**What this task involves**.
Reproduce word for word the part of the personal essay below that starts at "Influence of Parents" and ends at "on the first.".

My Confused Life — Search for Meaning
So here I was in Regional Engineering College Trichy, nearing the end of our first year in 1977. We had to choose our branch, and I had absolutely no clue. I don’t think my friends had either, except maybe some of the other batch mates. I asked a Prof if Chemical Engineering had good prospects, because I did not want to fiddle with machines or drawings (mechanical) or electric motors. The professor said something vague, and hedged his bets.
I joined chemical and enjoyed it. In our third year, calculators were introduced for the first time in college (or maybe even India). I remember solving equations like temperature profile in a cooler, and would feel intoxicated.
From my school days I was fond of reading fiction. From Enid Blyton, I graduated to Dickens, Jane Austen and other Victorian novelists. A passion for literary fiction grew in me. During a summer vacation in REC, I wrote my first short story. Once I had the germ of a story, the story simply wrote itself. It was published in Mirror magazine in 1980. You may read it at your risk here.
Influence of Parents

My love for literature and writing must have come from our mother, Umadevi. She was married off when she was 15, and her in-laws stopped her education. Fortunately, our father, Shankara Rao, got a job in HAL and they shifted to Delhi. Over time, mother honed her English, Hindi and Sanskrit. She wrote articles which were published in several magazines. Her first book of short stories was published by Masti Venkatesha Iyengar ( He was the fourth among Kannada writers to be honored with the Jnanpith Award). She went on to self publish several books. Our house was filled with Victorian novels, spiritual books and Kannada books. I gorged myself on the first.
She contracted multiple myeloma and passed away in 2008. A few months before that, she told me something that moved me deeply. She said it was written in my horoscope that I would take care of my parents in their last days.
Father was a silent figure, he rarely spoke. But his love and support for his children was abiding. He never stopped us from doing anything. Our parents inculcated strong values of simple living, thrift, spirituality and arts.

**Data excerpts**.
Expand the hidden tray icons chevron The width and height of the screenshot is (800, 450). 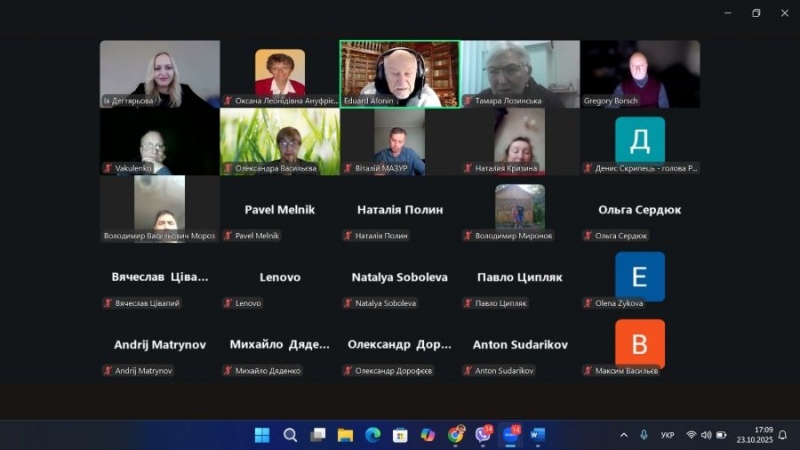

==

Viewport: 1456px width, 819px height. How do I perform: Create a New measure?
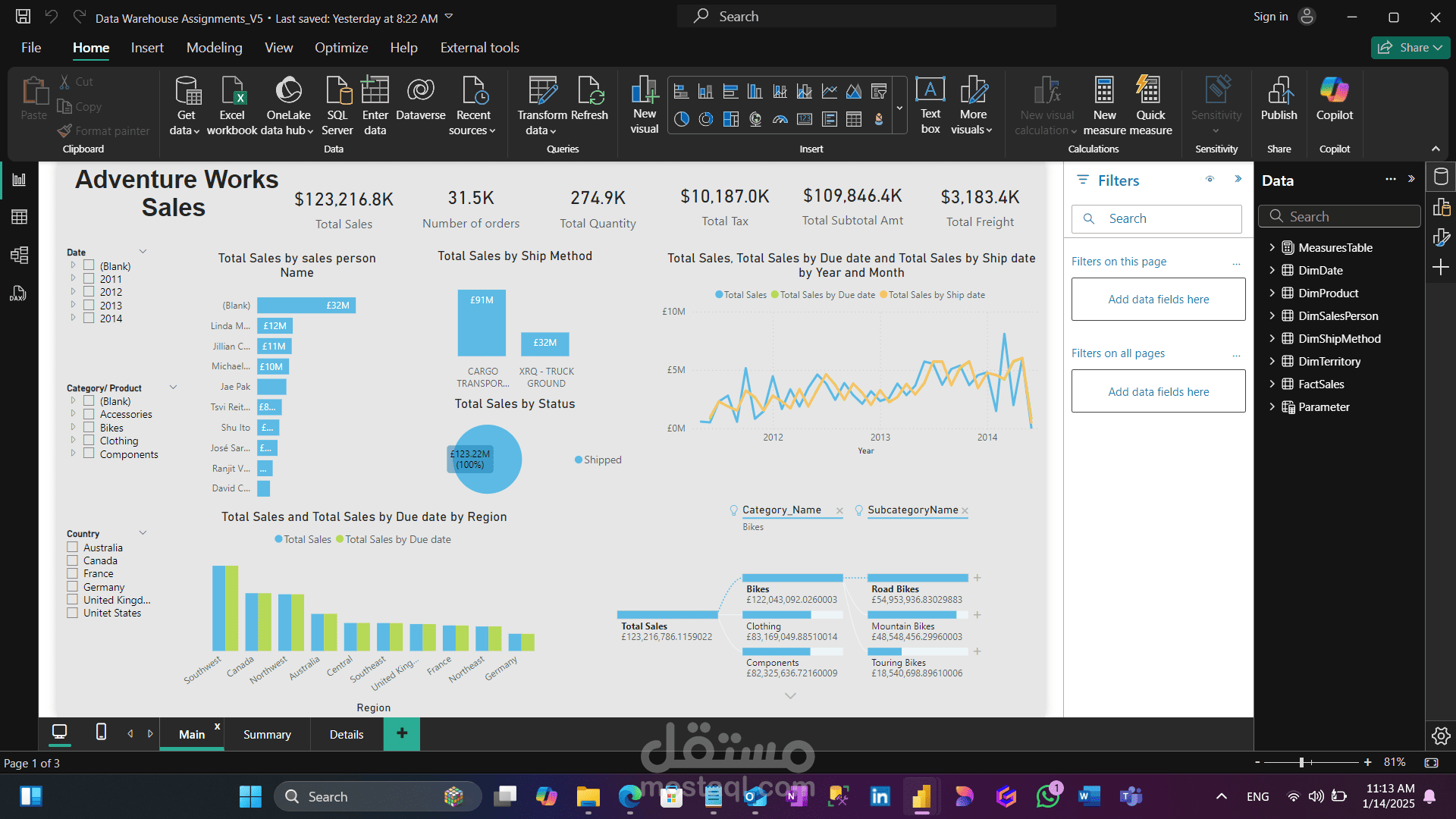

**Final result**.
Influence of Parents

My love for literature and writing must have come from our mother, Umadevi. She was married off when she was 15, and her in-laws stopped her education. Fortunately, our father, Shankara Rao, got a job in HAL and they shifted to Delhi. Over time, mother honed her English, Hindi and Sanskrit. She wrote articles which were published in several magazines. Her first book of short stories was published by Masti Venkatesha Iyengar ( He was the fourth among Kannada writers to be honored with the Jnanpith Award). She went on to self publish several books. Our house was filled with Victorian novels, spiritual books and Kannada books. I gorged myself on the first.